Очнулся я уже в больнице. А потом потянулась череда обычных процедур, лечение и занудные разглагольствования врачей о том, что мне нужно сделать, чтобы прожить дольше. Мысленно я кричал, что несколько дней не сделают погоды, не подарят мне счастья, не позволят почувствовать или узнать что-то новое. Но это было только в мыслях, а на деле я со всем соглашался и лишь кивал, обещая, что буду старательно выполнять все предписания. В общем-то, все было абсолютно стандартно. Все, за исключением звонков. Антон звонил мне. Дважды, а иногда и трижды на дню. Он уехал на спортивные сборы еще до того, как я попал в больницу, и, честно говоря, я был уверен, что на этом вся наша неожиданно возникшая дружба сразу же сойдет на нет. В конце концов, Антон общался со мной тогда уже целую неделю, и я искренне удивлялся его терпению. Я-то чудесно знал, что стал абсолютно серой и неинтересной личностью. Конечно, он не проводил со мной все время, а если говорить откровенно, то общались мы совсем немного - на переменах или по пути из школы, но и это было для меня настоящим подарком. Просто слушать человека, который говорит о чем-то другом, кроме моей болезни, было приятно. Иногда я даже забывал, чем вызвано его внимание. Но когда Антон позвонил впервые, я испытал настоящее потрясение. Я прекрасно понимал, как мало времени у него там было, но он все же дал о себе знать. Когда же ему стало известно, что меня положили в больницу, то не пожалел, не вздыхал, говоря, какой я бедняжка. Наоборот, долго и витиевато ругался, объясняя, что нужно делать, когда болезнь только подступает, и что я еще обязательно получу от него по голове, когда он вернется. А я улыбался, как блаженный идиот, и потом еще много-много раз вспоминал каждое слово его монолога. Я, возможно, преувеличивал, но мне казалось, что так он проявлял свою заботу - скрывая ее за демонстративной грубостью.
И вот теперь я неподвижно лежу на кровати, слушая равномерное тиканье часов. Хочется спать, но я старательно держу глаза открытыми, потому что Антон обещал сегодня прийти. Он вернулся вчера. Две недели я не видел его. Странно осознавать, что если бы я умер, то так и не успел бы попрощаться. Интересно, как бы Антон отреагировал на мою смерть?

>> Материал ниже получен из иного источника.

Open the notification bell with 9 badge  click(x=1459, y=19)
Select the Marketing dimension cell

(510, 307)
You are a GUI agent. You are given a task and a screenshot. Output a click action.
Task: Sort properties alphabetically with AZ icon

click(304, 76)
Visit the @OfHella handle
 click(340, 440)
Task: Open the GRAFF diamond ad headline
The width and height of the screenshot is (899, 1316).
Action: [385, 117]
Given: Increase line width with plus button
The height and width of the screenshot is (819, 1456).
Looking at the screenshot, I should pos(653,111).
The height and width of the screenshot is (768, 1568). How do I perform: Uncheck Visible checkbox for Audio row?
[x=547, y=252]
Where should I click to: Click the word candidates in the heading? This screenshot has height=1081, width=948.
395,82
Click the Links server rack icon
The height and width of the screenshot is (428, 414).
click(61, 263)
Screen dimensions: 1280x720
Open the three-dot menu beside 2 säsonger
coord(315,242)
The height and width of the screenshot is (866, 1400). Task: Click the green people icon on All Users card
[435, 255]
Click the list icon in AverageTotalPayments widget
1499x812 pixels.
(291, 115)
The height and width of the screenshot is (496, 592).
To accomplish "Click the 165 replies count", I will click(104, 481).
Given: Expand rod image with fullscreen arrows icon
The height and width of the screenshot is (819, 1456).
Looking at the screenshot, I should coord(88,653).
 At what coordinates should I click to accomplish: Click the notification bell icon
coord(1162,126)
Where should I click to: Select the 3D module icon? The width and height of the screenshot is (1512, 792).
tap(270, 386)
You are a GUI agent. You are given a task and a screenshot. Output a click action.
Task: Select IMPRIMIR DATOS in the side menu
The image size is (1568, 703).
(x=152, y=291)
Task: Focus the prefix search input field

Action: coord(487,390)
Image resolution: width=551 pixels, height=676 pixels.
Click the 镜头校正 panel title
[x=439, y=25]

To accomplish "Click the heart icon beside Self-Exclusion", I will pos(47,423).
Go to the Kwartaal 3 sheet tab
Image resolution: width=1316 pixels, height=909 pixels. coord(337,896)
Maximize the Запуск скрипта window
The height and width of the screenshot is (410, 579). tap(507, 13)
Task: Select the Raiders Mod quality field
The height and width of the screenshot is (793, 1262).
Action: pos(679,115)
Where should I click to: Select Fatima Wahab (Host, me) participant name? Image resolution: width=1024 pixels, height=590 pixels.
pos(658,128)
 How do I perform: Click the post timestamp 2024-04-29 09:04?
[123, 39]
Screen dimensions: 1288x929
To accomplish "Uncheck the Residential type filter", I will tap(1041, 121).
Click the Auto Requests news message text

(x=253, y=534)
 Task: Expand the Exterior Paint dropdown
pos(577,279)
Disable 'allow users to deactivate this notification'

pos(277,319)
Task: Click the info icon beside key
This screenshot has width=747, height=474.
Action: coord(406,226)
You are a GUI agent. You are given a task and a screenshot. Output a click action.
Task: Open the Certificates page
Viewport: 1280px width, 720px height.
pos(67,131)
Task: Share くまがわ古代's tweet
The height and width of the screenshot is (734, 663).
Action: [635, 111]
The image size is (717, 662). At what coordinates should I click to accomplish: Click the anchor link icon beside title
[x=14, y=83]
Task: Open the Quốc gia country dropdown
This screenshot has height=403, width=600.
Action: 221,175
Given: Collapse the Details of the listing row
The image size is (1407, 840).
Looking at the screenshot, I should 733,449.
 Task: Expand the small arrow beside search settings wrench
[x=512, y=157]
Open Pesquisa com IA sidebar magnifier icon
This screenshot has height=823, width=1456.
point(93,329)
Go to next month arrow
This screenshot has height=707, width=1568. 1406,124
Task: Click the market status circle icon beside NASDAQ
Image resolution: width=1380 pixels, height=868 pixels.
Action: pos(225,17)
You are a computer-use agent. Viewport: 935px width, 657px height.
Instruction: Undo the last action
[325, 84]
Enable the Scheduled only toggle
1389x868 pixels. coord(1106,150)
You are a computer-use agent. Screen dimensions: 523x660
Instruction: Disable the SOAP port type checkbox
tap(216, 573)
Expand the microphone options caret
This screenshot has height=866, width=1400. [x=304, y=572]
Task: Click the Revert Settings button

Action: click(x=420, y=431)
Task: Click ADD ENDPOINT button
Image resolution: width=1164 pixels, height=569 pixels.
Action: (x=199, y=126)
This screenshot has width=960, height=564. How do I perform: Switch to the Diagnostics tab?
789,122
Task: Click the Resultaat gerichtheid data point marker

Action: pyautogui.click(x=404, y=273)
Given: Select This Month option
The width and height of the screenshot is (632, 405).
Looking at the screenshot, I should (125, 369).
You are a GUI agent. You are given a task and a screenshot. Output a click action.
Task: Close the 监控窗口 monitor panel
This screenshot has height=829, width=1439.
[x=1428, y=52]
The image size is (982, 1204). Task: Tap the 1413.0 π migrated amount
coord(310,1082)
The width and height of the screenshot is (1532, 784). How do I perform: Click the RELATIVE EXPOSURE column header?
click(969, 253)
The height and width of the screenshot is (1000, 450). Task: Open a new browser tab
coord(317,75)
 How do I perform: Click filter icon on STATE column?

Наверное, просто легкой тоской - тем мимолетным чувством, которое люди испытывают, услышав известие о смерти знакомого, который, кажется, был рядом всю жизнь, но никогда не занимал сколько-нибудь важное место в жизни. Я ведь все не могу понять, какие именно побуждения заставляют Антона проводить со мной время. Может, стоит спросить? Но мне страшно. Я боюсь, что он посмотрит на меня разочарованно, посчитает, будто я неблагодарный и глупый ребенок, не способный оценить всю степень сострадания, проявленного им ко мне. Я не хочу жалости, слишком много ее в моей жизни. А мне нравится, что Антон меня не жалеет или, скорее всего, просто не показывает этого.